Upon reaching the line that contains "You are a computer-use agent. 812x515 pixels." in the records below, begin repeating every line exactly through the last one, skipping pictures.

== == ==

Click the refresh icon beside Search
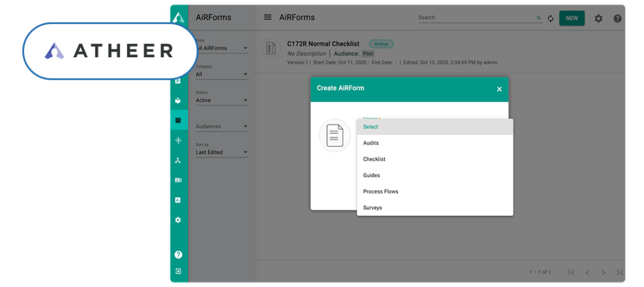The width and height of the screenshot is (644, 287). coord(550,18)
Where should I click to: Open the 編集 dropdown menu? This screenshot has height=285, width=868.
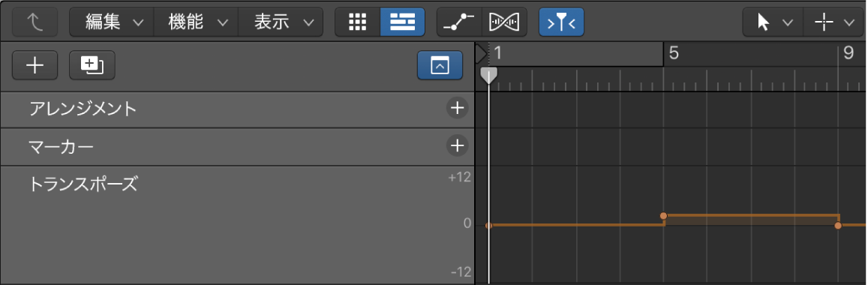click(111, 23)
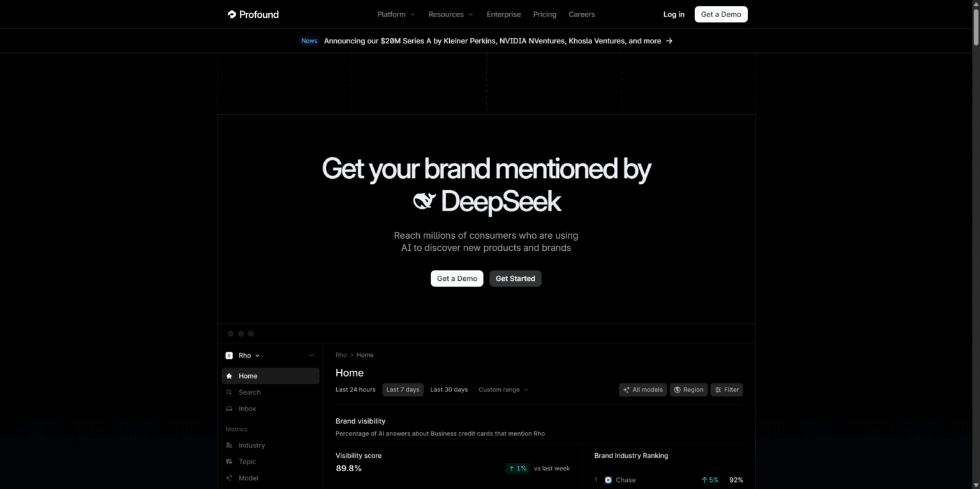This screenshot has width=980, height=489.
Task: Select the Enterprise navigation item
Action: pyautogui.click(x=503, y=14)
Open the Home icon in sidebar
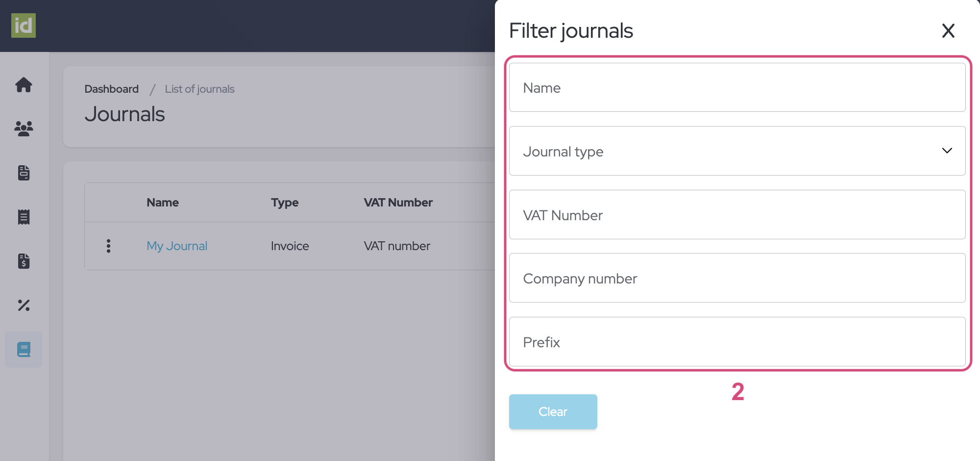980x461 pixels. coord(24,85)
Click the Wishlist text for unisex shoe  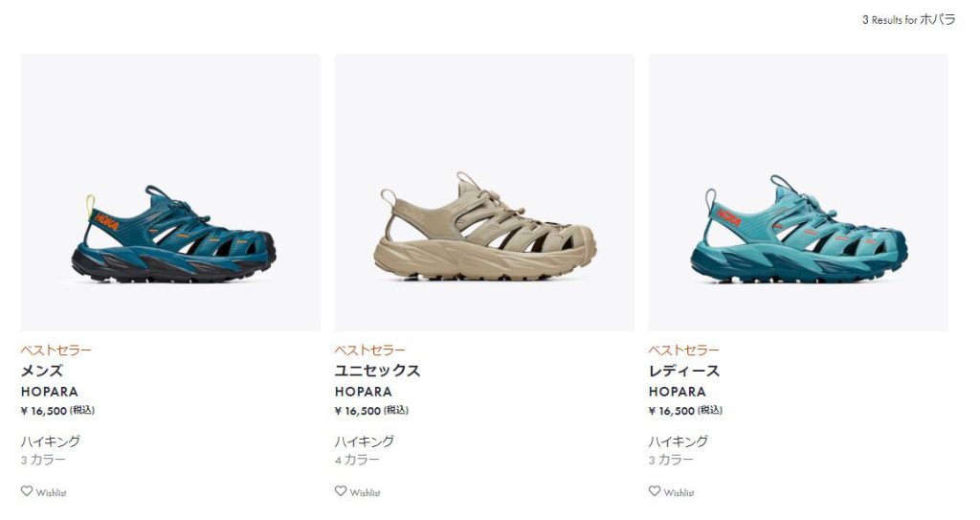[365, 492]
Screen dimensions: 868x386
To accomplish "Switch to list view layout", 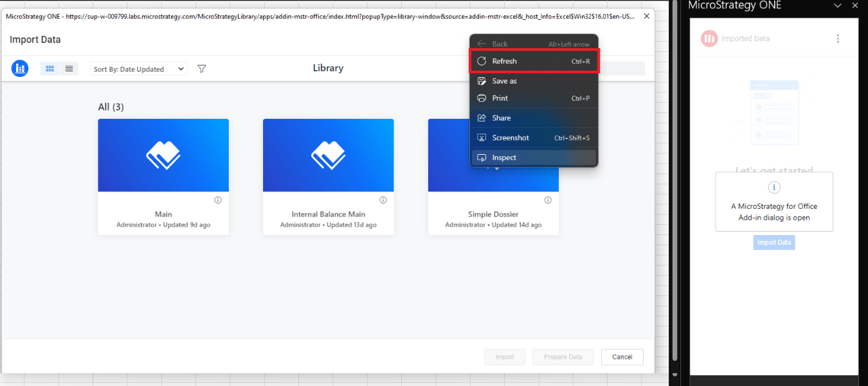I will click(x=69, y=69).
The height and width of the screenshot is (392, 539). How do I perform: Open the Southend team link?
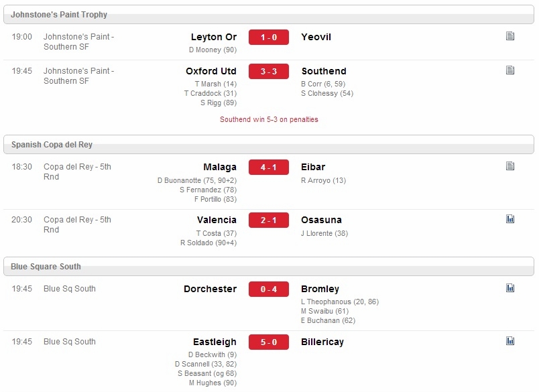point(324,71)
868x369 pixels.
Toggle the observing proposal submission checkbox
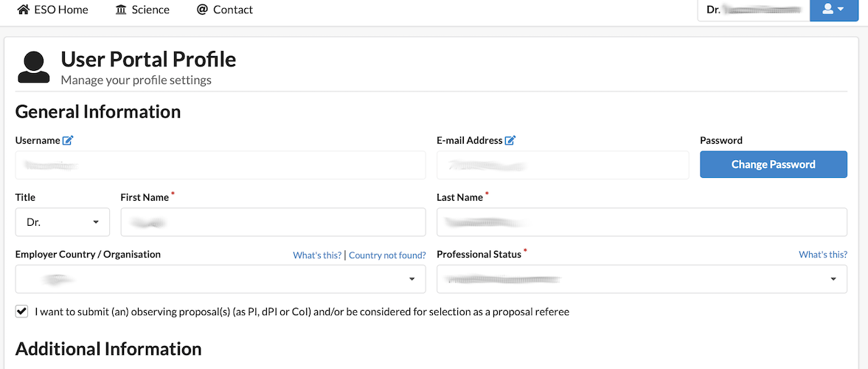pyautogui.click(x=22, y=311)
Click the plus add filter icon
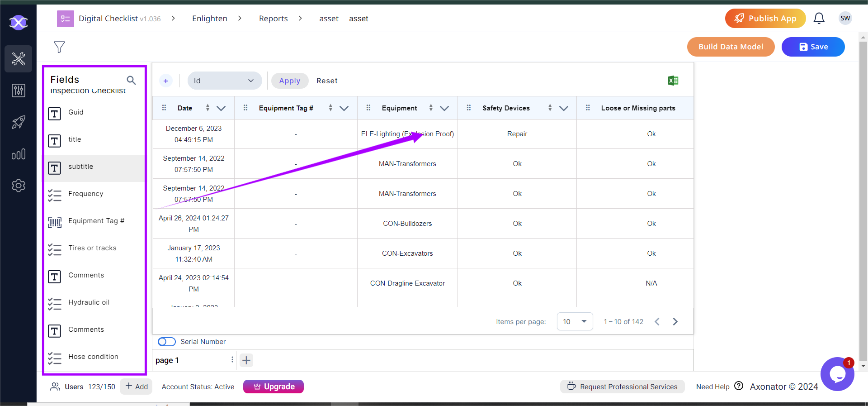 click(x=166, y=81)
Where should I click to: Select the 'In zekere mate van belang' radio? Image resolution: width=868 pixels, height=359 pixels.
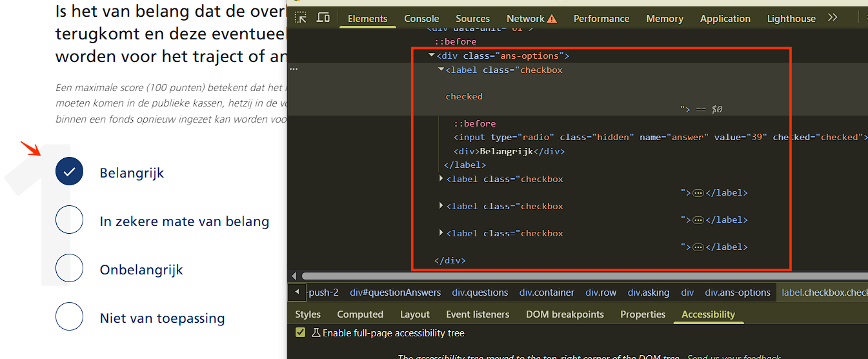[x=70, y=221]
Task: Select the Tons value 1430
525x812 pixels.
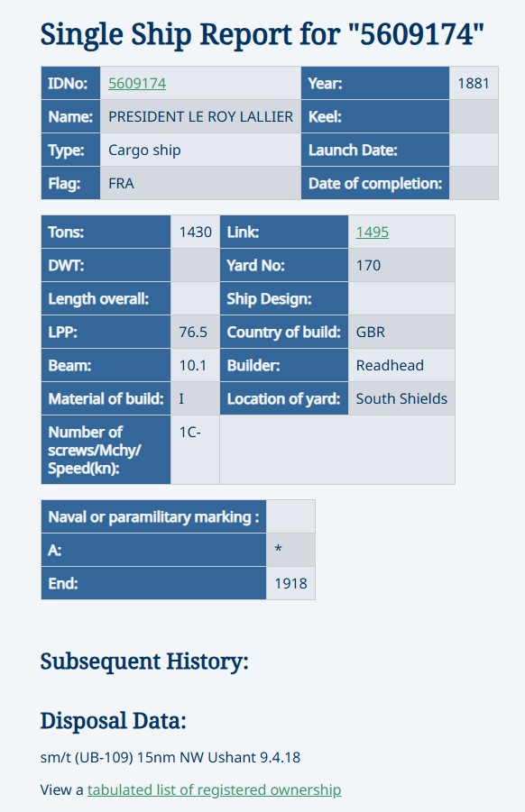Action: pyautogui.click(x=196, y=232)
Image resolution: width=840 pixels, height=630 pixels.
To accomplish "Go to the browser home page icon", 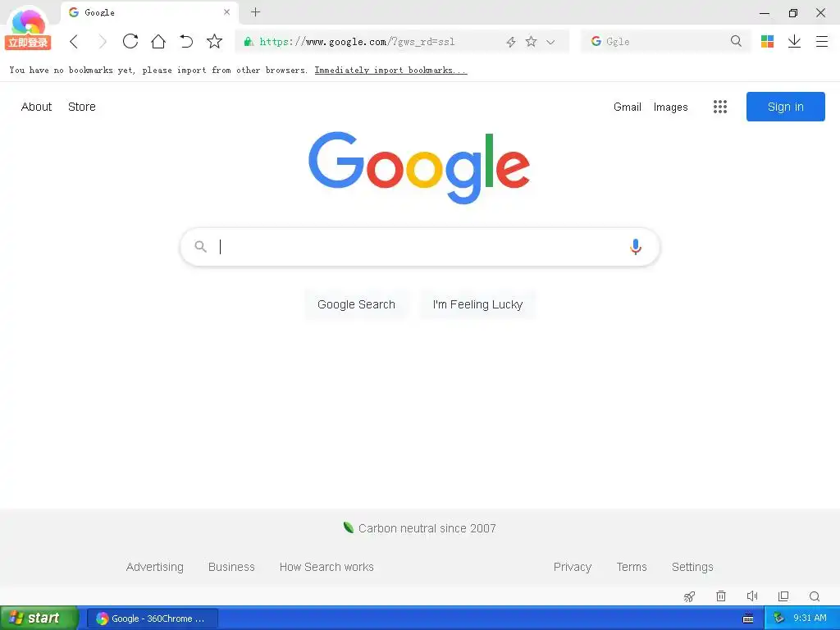I will pos(158,41).
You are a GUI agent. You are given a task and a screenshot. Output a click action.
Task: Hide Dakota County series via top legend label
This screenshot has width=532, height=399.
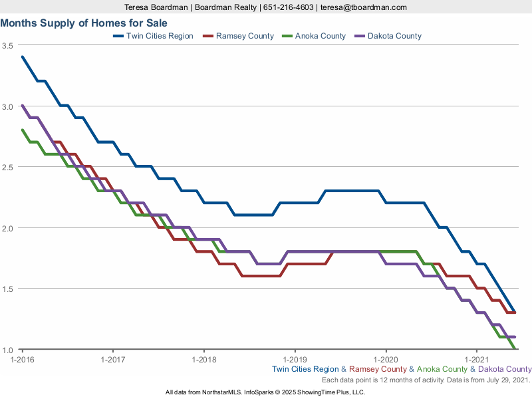click(394, 36)
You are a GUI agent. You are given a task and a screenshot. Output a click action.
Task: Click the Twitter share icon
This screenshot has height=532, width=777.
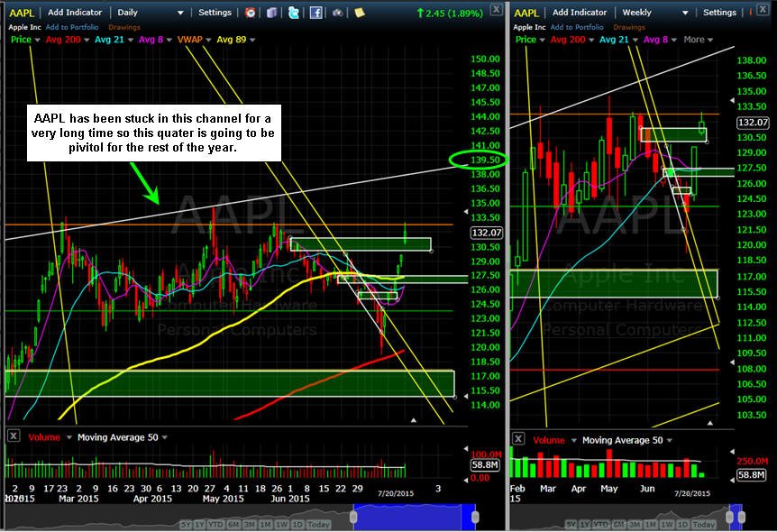pyautogui.click(x=294, y=13)
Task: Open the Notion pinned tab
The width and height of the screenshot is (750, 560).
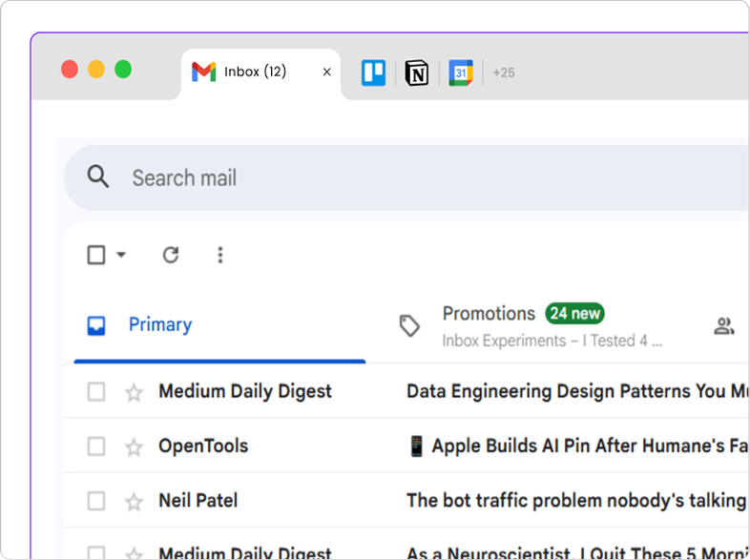Action: point(417,73)
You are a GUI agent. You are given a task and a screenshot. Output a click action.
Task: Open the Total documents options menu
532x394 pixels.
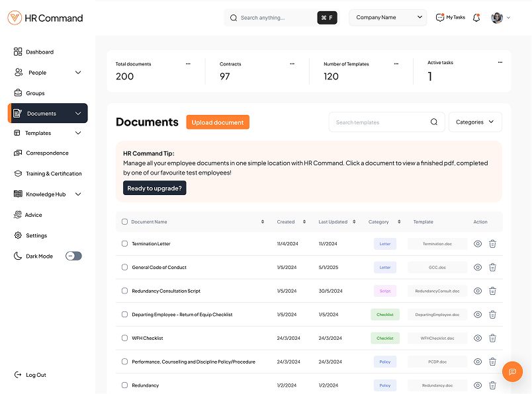(x=188, y=64)
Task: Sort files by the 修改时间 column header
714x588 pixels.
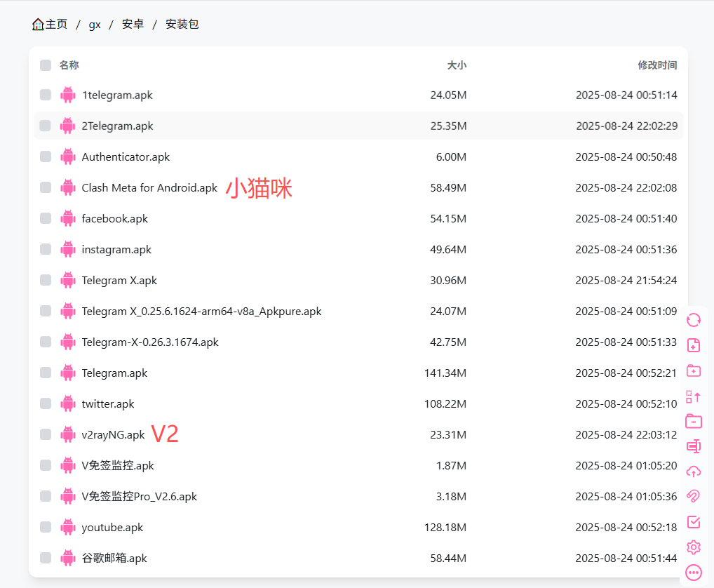Action: tap(657, 65)
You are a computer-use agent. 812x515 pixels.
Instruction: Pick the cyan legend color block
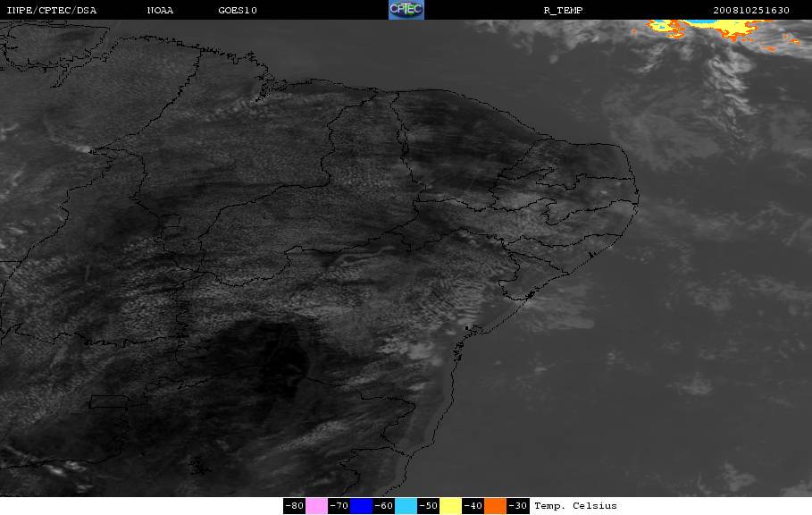(x=406, y=506)
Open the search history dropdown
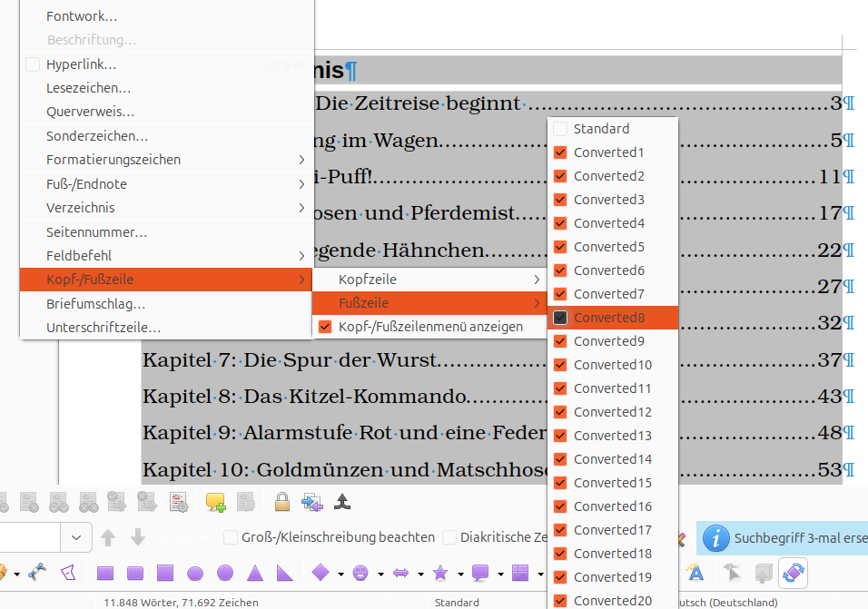Screen dimensions: 868x609 (76, 536)
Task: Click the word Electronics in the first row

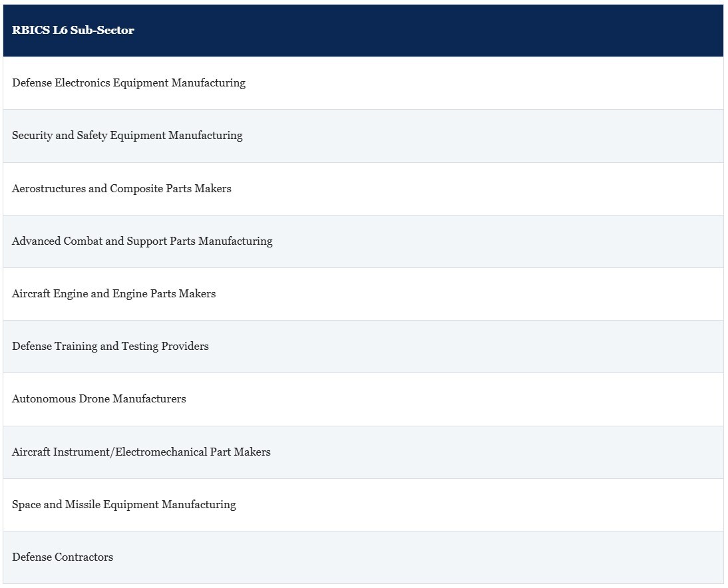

== == ==

The completed task:
You are a computer-use agent. 812x515 pixels.
Instruction: Pick the cyan legend color block
(x=406, y=506)
Open the search history dropdown
Screen dimensions: 868x609 (76, 536)
Task: Click the word Electronics in the first row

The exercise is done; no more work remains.